THE RECORDS.
****************

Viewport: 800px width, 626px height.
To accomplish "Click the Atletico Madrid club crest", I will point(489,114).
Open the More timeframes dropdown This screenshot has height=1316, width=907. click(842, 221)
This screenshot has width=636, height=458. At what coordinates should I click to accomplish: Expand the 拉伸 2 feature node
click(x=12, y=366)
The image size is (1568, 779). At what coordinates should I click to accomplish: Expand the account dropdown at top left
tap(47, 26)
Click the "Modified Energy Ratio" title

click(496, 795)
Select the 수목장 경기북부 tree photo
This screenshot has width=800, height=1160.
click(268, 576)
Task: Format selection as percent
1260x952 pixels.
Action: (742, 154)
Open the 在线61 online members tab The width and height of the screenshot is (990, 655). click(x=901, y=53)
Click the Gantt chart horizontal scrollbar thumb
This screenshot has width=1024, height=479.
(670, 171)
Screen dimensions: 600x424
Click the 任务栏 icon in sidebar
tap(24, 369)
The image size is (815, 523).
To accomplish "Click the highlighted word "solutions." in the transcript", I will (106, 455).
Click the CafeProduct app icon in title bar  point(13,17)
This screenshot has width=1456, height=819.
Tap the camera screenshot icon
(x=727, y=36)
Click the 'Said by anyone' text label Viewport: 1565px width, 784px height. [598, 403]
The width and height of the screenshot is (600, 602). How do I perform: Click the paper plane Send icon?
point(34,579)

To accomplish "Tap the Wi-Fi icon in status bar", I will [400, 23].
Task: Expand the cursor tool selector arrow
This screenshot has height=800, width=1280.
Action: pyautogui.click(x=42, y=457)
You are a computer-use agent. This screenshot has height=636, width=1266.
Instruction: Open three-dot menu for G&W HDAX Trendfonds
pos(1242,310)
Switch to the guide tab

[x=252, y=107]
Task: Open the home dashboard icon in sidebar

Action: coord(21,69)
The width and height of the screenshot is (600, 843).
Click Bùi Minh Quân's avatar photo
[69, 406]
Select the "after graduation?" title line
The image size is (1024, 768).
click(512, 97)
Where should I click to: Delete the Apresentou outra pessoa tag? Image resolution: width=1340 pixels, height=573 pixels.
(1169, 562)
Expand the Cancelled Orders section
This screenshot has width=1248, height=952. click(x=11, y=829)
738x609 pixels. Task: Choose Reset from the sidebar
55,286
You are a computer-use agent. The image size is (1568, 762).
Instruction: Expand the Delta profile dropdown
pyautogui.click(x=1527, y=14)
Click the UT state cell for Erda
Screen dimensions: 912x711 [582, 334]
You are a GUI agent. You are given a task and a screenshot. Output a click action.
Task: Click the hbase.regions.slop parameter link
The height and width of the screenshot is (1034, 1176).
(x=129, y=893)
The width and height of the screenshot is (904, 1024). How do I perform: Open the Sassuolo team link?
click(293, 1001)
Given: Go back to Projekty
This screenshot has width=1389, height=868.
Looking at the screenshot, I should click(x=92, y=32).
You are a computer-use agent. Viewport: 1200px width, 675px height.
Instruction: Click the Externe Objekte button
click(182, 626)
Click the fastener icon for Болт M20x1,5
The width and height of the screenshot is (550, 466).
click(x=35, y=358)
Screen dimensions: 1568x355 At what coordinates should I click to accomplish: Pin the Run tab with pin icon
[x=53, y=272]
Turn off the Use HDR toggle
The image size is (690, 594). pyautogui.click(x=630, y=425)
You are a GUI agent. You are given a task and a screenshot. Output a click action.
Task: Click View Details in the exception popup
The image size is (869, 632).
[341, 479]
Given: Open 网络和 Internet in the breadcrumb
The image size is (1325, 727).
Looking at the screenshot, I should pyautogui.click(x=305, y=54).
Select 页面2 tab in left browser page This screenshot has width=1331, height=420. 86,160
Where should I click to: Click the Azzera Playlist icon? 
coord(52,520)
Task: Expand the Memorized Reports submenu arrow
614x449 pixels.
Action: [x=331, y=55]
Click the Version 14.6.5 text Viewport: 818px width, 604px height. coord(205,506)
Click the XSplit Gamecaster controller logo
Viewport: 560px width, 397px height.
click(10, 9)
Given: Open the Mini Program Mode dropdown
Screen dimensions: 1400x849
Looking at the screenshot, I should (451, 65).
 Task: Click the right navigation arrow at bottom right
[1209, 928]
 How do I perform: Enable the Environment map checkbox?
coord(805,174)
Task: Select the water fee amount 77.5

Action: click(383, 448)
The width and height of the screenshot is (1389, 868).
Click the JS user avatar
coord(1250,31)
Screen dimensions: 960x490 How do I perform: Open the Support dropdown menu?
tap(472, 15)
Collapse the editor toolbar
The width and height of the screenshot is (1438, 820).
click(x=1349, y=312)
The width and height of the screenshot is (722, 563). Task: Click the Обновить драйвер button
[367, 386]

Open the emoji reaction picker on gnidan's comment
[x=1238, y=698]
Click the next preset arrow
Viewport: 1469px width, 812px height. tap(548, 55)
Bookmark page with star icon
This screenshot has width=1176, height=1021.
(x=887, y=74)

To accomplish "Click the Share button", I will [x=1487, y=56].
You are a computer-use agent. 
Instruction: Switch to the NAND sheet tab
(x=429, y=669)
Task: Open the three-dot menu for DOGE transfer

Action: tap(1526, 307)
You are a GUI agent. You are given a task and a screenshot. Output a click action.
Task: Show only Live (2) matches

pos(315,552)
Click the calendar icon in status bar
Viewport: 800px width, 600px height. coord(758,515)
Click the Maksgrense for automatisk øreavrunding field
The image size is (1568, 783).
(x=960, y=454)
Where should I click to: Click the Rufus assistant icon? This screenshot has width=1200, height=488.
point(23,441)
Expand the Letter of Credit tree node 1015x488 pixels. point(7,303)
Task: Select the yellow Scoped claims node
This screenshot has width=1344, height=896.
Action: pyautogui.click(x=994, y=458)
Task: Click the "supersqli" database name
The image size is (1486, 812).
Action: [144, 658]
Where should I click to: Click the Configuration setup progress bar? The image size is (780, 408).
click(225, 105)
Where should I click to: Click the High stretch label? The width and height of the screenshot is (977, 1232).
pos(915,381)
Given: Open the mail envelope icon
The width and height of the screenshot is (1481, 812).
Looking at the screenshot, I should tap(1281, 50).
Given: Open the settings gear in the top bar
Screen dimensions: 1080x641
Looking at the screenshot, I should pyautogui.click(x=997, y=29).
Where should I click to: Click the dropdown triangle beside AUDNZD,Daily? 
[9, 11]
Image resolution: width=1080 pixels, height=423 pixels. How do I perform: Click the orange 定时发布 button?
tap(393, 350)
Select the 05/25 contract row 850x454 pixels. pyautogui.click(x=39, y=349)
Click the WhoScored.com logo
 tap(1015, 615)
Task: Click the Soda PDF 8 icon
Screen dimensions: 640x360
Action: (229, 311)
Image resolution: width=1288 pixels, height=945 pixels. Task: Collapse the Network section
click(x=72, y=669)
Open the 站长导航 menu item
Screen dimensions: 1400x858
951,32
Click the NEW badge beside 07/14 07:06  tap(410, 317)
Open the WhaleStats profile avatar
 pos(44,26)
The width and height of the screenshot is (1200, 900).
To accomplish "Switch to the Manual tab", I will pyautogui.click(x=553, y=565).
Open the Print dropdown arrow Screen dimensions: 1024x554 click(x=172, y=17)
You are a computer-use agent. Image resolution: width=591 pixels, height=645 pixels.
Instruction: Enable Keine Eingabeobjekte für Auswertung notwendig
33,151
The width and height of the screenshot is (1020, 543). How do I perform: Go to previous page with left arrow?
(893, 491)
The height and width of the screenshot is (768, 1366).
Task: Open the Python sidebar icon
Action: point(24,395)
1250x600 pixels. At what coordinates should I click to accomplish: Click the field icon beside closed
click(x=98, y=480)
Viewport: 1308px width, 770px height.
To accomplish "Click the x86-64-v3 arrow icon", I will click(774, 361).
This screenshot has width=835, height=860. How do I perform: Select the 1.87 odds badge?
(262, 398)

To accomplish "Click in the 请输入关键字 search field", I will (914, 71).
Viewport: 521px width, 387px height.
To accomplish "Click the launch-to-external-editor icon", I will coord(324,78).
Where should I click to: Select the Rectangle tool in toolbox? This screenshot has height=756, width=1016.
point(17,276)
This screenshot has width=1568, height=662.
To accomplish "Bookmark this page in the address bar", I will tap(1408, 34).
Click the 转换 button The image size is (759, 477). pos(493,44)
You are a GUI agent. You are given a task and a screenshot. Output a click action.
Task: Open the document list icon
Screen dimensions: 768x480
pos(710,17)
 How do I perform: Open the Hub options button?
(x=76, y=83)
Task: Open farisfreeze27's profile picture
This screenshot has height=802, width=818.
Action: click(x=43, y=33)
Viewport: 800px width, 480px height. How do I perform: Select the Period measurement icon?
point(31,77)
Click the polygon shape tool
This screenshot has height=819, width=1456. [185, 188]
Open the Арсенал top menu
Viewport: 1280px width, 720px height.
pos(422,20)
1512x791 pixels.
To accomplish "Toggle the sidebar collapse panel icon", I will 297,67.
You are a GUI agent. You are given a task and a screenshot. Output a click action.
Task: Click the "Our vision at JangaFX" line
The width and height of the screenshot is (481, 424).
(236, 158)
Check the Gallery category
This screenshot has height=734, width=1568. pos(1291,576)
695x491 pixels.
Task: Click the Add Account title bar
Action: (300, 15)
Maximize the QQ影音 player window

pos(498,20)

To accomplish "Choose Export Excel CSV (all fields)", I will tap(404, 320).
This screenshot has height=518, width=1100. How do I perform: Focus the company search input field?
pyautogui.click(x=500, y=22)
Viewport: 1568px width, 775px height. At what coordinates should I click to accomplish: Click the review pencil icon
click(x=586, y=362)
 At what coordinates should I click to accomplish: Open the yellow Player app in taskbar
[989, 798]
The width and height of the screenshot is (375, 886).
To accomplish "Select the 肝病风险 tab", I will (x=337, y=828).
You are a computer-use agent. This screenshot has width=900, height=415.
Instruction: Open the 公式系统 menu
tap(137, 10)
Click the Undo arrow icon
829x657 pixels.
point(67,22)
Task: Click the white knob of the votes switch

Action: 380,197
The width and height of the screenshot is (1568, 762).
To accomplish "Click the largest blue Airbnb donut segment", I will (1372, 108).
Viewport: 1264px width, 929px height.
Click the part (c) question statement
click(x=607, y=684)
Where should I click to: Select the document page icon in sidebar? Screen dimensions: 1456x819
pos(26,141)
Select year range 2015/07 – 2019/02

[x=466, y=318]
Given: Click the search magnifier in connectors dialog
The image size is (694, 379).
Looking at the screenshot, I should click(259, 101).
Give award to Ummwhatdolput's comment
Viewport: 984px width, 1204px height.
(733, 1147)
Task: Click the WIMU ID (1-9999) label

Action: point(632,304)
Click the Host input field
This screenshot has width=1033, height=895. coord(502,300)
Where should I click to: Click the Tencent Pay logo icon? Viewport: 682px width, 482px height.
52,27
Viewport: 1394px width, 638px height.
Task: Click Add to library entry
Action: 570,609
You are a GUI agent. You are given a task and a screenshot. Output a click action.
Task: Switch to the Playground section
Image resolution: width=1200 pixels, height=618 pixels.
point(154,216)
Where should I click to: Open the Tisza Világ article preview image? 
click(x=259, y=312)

****************

EXERCISE TASK. Turn the rows from the very beginning through the line containing "tap(47, 26)", that line included, into a Markdown table with the columns Number and Entry. Skip any blank lines.

EXPECTED ANSWER.
| Number | Entry |
|---|---|
| 1 | Viewport: 800px width, 626px height. |
| 2 | To accomplish "Click the Atletico Madrid club crest", I will point(489,114). |
| 3 | Open the More timeframes dropdown This screenshot has height=1316, width=907. click(842, 221) |
| 4 | This screenshot has width=636, height=458. At what coordinates should I click to accomplish: Expand the 拉伸 2 feature node |
| 5 | click(x=12, y=366) |
| 6 | The image size is (1568, 779). At what coordinates should I click to accomplish: Expand the account dropdown at top left |
| 7 | tap(47, 26) |